Esse é um ponto relevante porque temos dois ângulos. Primeiro, um estudo do MIT (Massachusetts Institute of Technology), publicado na revista Science [publicação científica editada pela Associação Americana para o Avanço da Ciência, considerada uma das revistas acadêmicas mais prestigiadas do mundo], que mostrou que as notícias falsas têm um poder de consumo 70% maior que as verdadeiras. Esse estudo trouxe um ponto que acho super-relevante: o papel do ser humano na disseminação desse conteúdo. E o papel do ser humano é extremamente importante para uma segunda questão: é a partir do engajamento humano que os robôs começam a atuar.

Então, o disparador do robô é o ser humano. Se, por exemplo, um assunto não ganhou dimensão, não teve compartilhamento, os robôs não entram. Eles só entram quando começa a haver um volume de publicações maior, aí eles começam a atuar.

Nesse caso, além de um novo comportamento dos usuários da internet, há outra medida a ser tomada?

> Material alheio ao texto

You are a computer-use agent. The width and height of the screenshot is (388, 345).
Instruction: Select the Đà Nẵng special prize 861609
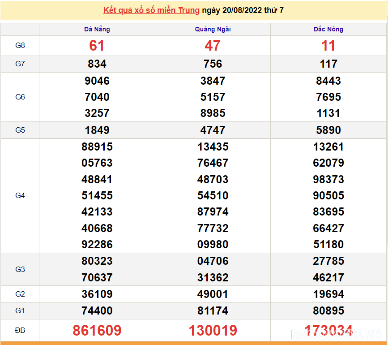click(97, 331)
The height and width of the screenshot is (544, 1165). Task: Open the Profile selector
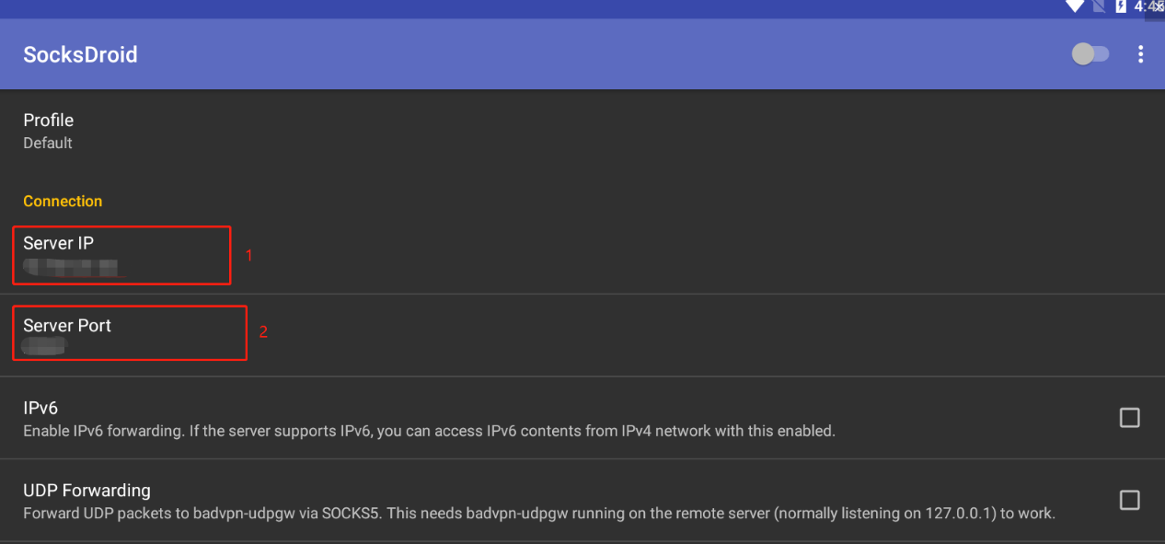tap(583, 131)
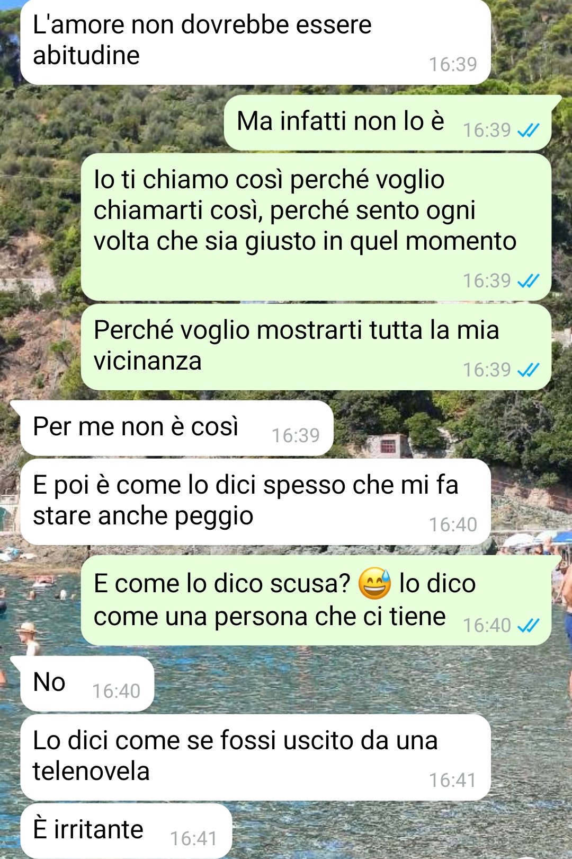Viewport: 572px width, 859px height.
Task: Select the 'Io ti chiamo così perché voglio' message
Action: [316, 227]
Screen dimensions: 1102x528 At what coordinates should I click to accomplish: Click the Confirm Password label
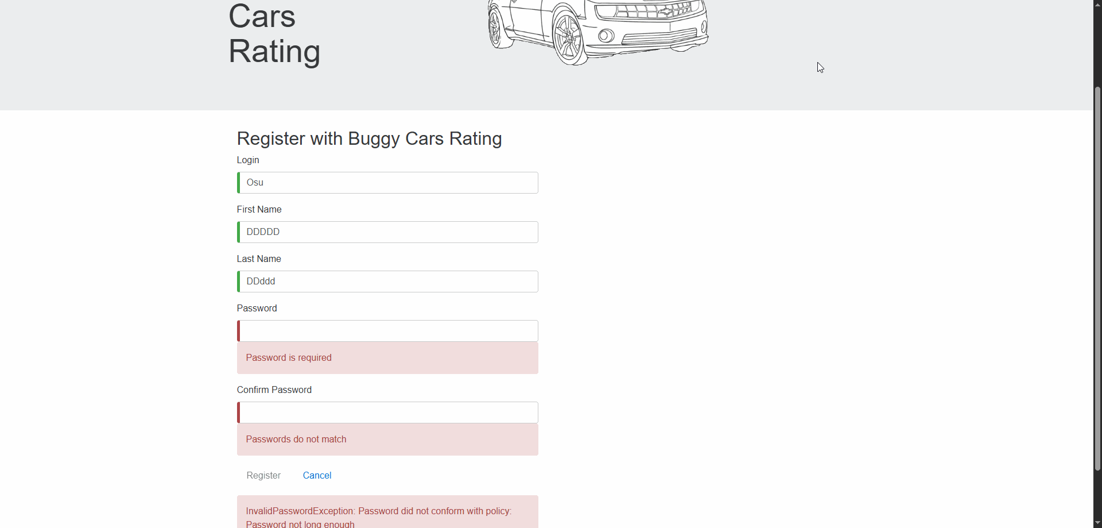click(x=274, y=390)
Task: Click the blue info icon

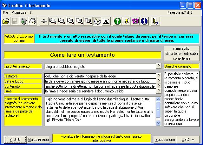Action: click(144, 21)
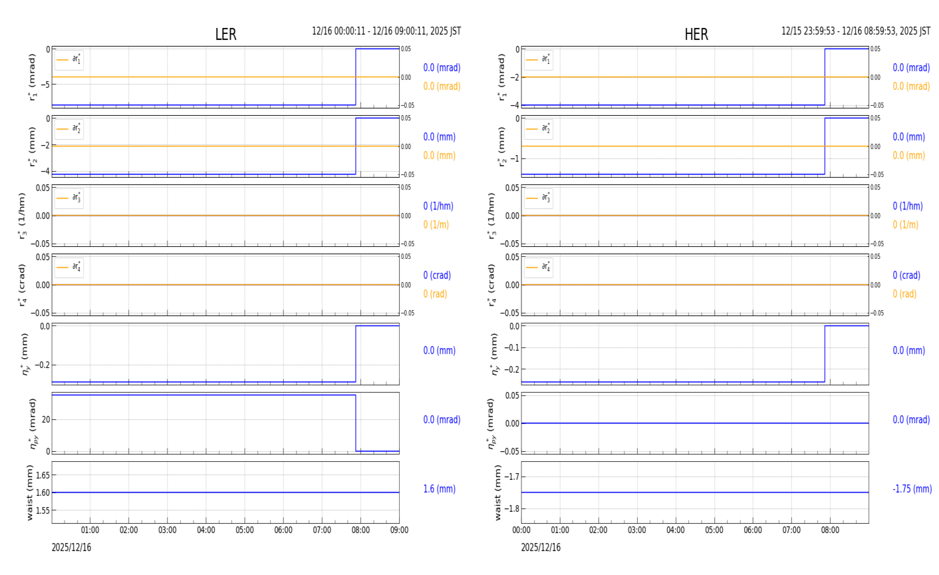Select the LER time range text
The image size is (939, 575).
coord(386,31)
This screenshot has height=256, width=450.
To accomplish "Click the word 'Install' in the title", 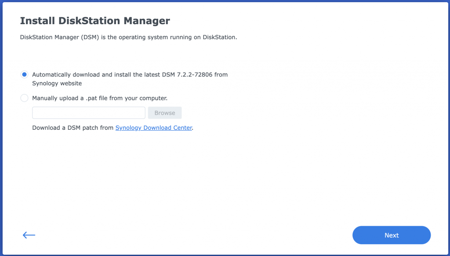I will tap(36, 21).
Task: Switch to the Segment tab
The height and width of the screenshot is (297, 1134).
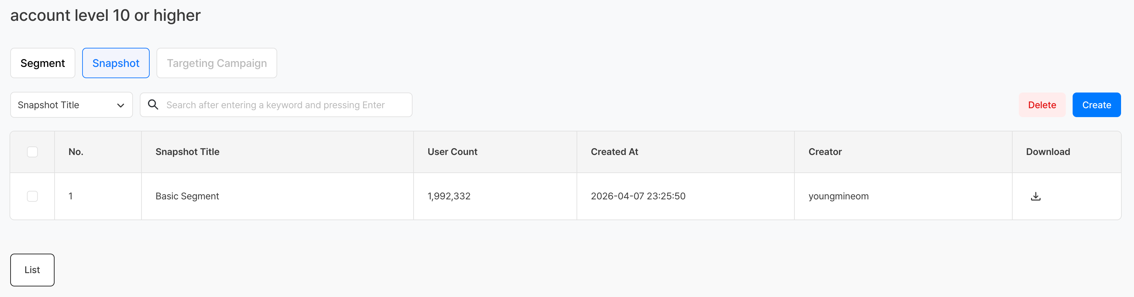Action: pos(43,63)
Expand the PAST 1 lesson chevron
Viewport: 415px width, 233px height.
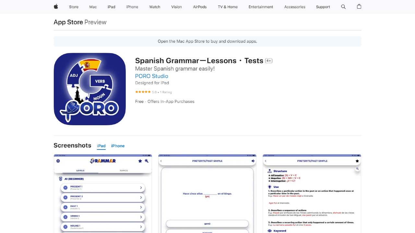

Aí cabe às plataformas digitais combater perfis falsos nas redes sociais para melhorar o ambiente informacional. Mas o fator humano, ele é o disparador do robô. Aí vem um ponto que a gente coloca: é responsabilidade de todos nós. Se nós queremos melhorar o ambiente informacional, isso tem que partir da gente. Contas falsas, perfis falsos e robôs precisam ser combatidos pelas empresas de tecnologia, pelas grandes plataformas, para limitá-los e tentar retirá-los. Excluí-los totalmente não vamos conseguir, mas dá para ter um caça-robô empenhado para ir limpando esse ambiente.

Você se considera otimista quanto a uma mudança desse cenário?

Acho que esse é um processo que estamos vivendo e sou otimista. Uma pesquisa do jornal Folha de S.Paulo divulgou que 62% das pessoas acreditam na checagem da informação, que elas vão atrás de fontes confiáveis e não querem entrar em brigas políticas. Então, somos 62%. Somos a maioria. Por isso a gente não pode se ausentar desse debate, nem se eximir dessa responsabilidade.

Qual seria o grande desafio da sociedade hoje em relação à prática da liberdade de expressão?

A gente precisa achar um ponto de equilíbrio, que é ter liberdade, sim, mas atuar com liberdade e responsabilidade. A gente tem que participar melhorando o nível e colocando travas em ofensas. Ou seja, qual é nossa postura como cidadãos? Como atuamos dentro e fora do universo online? Somos um ser só, não há uma persona ali nas redes sociais e outra fora. Nosso trabalho é fazer com que a gente pense um pouco sobre isso. Essa é uma discussão que tem que ser feita a partir de casa. A educação midiática tem que começar em casa. E é uma educação para a vida. Você pode mudar a tecnologia, o governo, mas o princípio ético, moral, de responsabilidade e de cidadania tem que seguir para a vida toda.